### Data records
*****
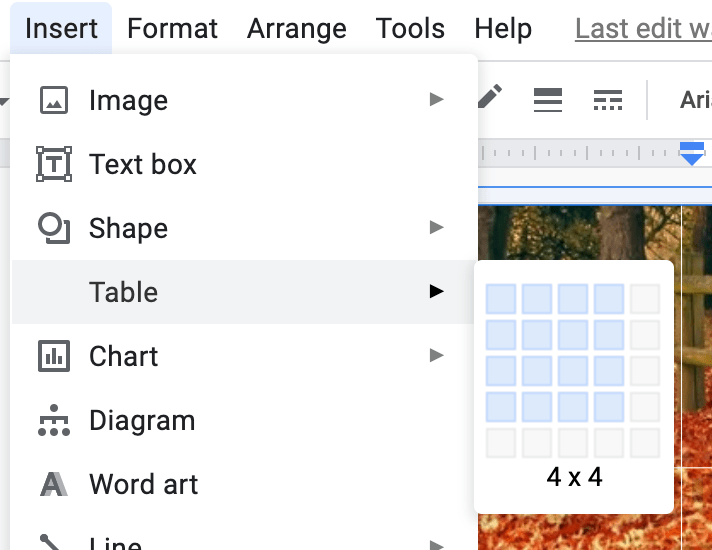Click the Image icon in the Insert menu
The height and width of the screenshot is (550, 712).
[x=53, y=100]
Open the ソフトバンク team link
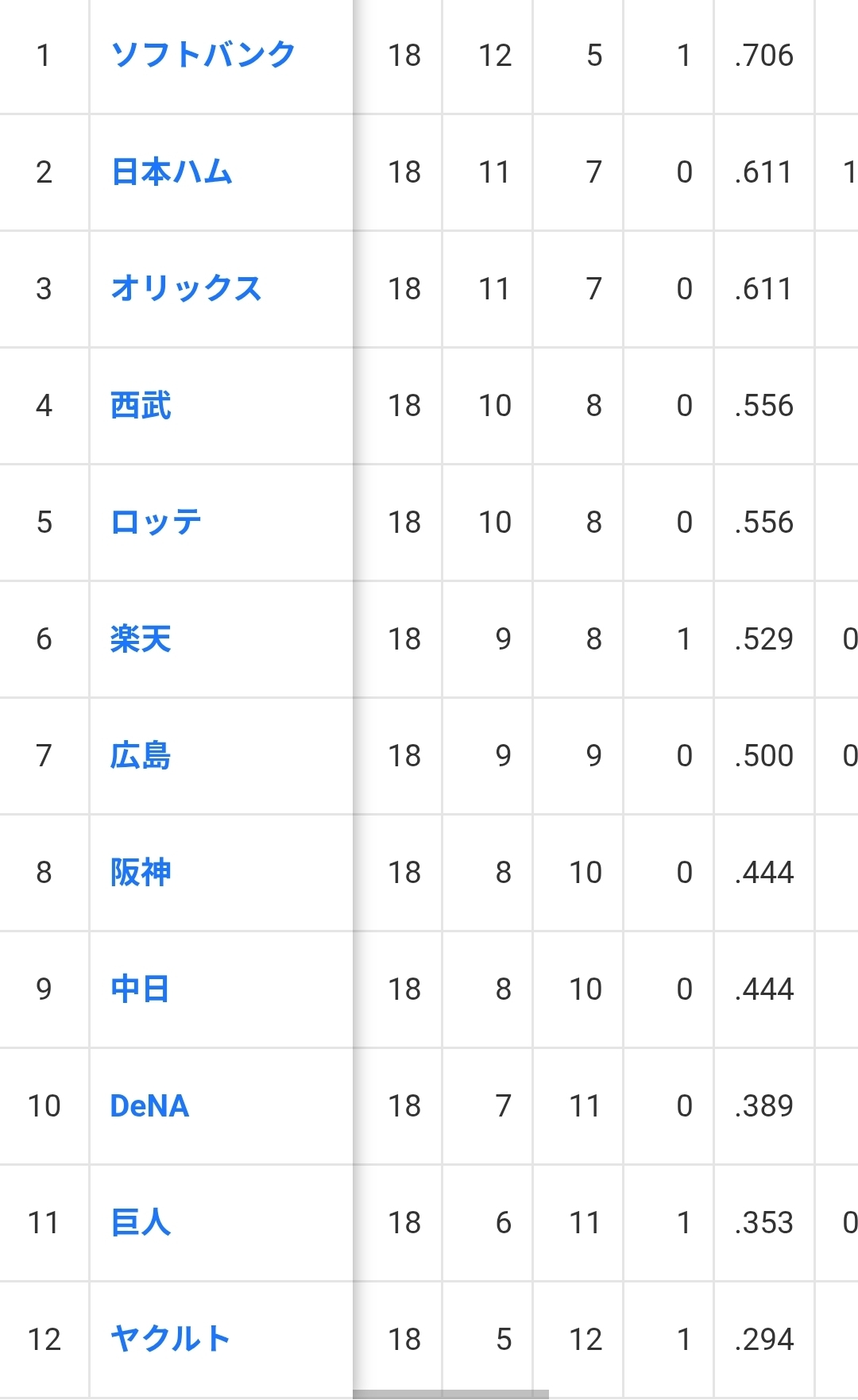 coord(203,55)
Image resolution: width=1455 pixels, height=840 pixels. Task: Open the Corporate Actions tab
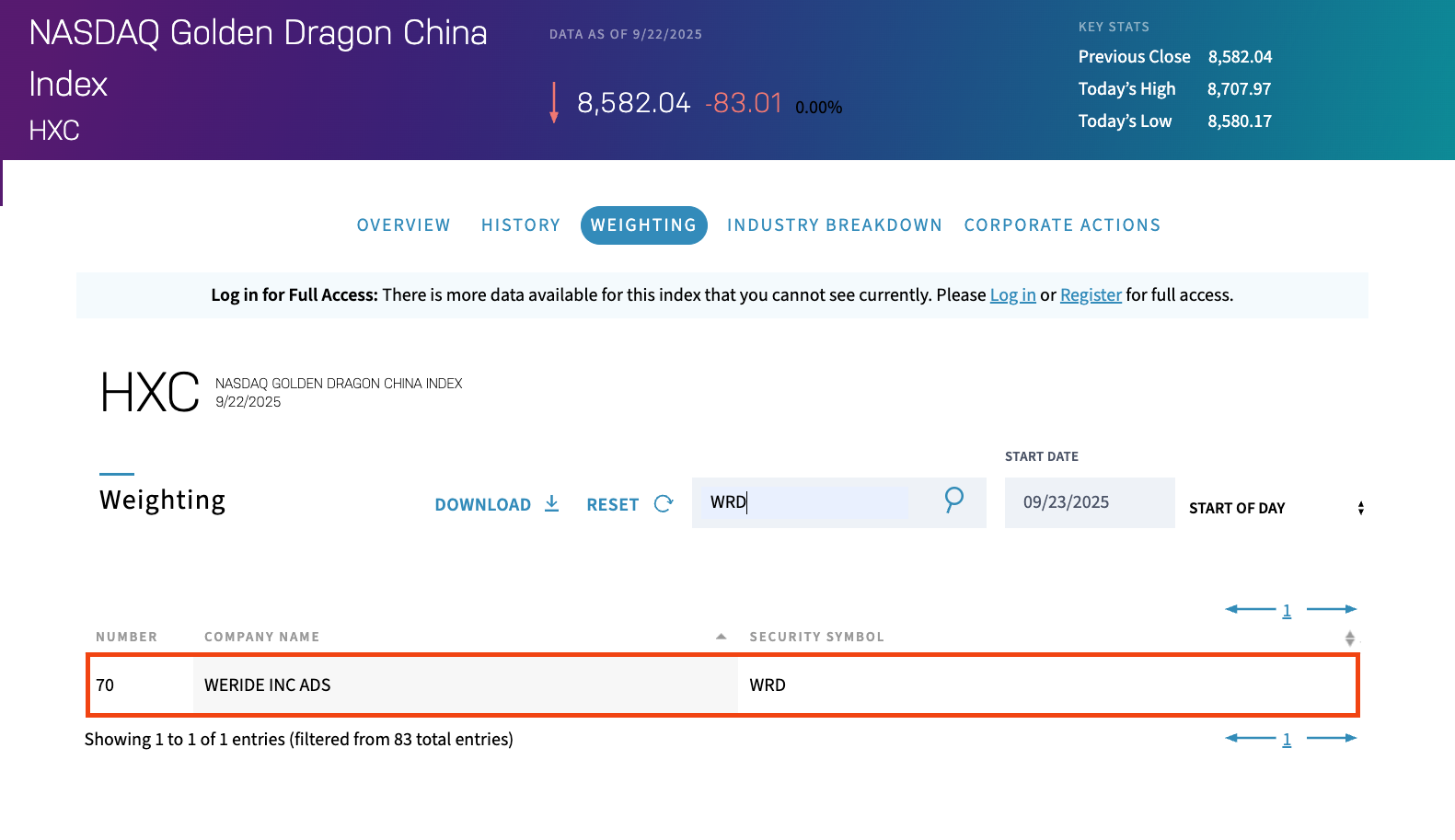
*****
### Exercise goal
Set down exactly, from the line that contains "Open the ソフトバンク team link" through the last line of the data, each line as it stands, and leave the pictures out.

### Completed exercise
Open the ソフトバンク team link
 coord(203,55)
Image resolution: width=1455 pixels, height=840 pixels. Task: Open the Corporate Actions tab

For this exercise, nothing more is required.